**** EXCERPTED TEXT

Published June 29, 2007
| Associated Press
CAIRO, Egypt – The death of a 12-year-old Egyptian girl at the hands of a doctor performing female circumcision in the country's south has sparked a public outcry and prompted health and religious authorities this week to ban the practice.
The girl, Badour Shaker, died earlier in June while being circumcised in an illegal clinic in the southern town of Maghagh. Her mother, Zeniab Abdel Ghani, told the Al-Masry Al-Youm newspaper that she had paid $9 dollars to a female physician to perform the procedure.
The mother also told the paper that the doctor later tried to bribe her to withdraw a lawsuit accusing the physician of murder, in return for $3,000, but she refused.
A forensic investigation into the case showed the girl's death was caused by an anesthesia overdose during the procedure.
The case sparked widespread condemnation and was closely followed in Egyptian papers, which also reported that Shaker had passed out sweets to pupils in her class earlier on the day of her death, to celebrate her good grades.
It also evoked memories of a 1995 CNN television documentary depicting a barber circumcising a 10-year-old girl in a Cairo slum.

********
**** DATA TO EXAMINE

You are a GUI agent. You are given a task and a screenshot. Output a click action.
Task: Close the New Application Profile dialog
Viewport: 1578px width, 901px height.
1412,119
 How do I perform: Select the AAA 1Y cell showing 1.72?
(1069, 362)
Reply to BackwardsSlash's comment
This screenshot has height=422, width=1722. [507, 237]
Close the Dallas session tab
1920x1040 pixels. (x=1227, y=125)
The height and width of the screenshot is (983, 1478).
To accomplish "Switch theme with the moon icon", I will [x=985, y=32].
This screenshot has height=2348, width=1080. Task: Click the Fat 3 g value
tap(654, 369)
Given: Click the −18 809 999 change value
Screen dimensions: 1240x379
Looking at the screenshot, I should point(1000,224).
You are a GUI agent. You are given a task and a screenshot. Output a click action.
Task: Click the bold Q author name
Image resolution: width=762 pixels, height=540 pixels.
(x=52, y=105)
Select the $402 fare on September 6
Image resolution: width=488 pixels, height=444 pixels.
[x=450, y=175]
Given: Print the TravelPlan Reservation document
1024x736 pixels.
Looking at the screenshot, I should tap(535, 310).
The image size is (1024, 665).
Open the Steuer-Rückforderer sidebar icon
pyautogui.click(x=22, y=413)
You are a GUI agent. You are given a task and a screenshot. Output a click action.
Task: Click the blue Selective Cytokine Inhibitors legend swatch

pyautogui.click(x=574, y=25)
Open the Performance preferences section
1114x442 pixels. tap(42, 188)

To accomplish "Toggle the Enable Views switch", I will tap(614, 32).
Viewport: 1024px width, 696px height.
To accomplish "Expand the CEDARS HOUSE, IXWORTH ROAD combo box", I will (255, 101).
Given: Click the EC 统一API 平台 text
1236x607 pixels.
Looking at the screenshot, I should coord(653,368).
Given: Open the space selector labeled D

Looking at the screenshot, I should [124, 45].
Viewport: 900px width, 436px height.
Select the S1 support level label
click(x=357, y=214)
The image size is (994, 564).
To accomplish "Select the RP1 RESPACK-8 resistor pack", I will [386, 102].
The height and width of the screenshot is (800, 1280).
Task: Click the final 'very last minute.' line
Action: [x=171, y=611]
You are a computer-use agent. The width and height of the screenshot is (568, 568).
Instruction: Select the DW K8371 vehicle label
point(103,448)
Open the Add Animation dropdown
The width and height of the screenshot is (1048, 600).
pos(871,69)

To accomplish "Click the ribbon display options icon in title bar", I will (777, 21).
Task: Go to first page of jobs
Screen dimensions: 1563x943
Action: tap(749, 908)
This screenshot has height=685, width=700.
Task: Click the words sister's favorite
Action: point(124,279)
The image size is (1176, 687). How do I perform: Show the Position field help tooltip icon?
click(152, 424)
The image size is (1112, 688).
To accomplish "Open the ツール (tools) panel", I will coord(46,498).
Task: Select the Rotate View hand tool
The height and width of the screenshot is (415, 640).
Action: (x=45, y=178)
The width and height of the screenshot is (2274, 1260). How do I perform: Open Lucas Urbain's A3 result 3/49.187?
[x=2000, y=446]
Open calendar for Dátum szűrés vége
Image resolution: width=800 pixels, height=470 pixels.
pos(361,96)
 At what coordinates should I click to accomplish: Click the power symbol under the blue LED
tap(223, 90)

********

* _WHAT YOU HAVE TO DO_:
Copy the article word for word from "The mother also" to "but she refused.". Rely only on the article above.

* _SOLUTION BELOW_:
The mother also told the paper that the doctor later tried to bribe her to withdraw a lawsuit accusing the physician of murder, in return for $3,000, but she refused.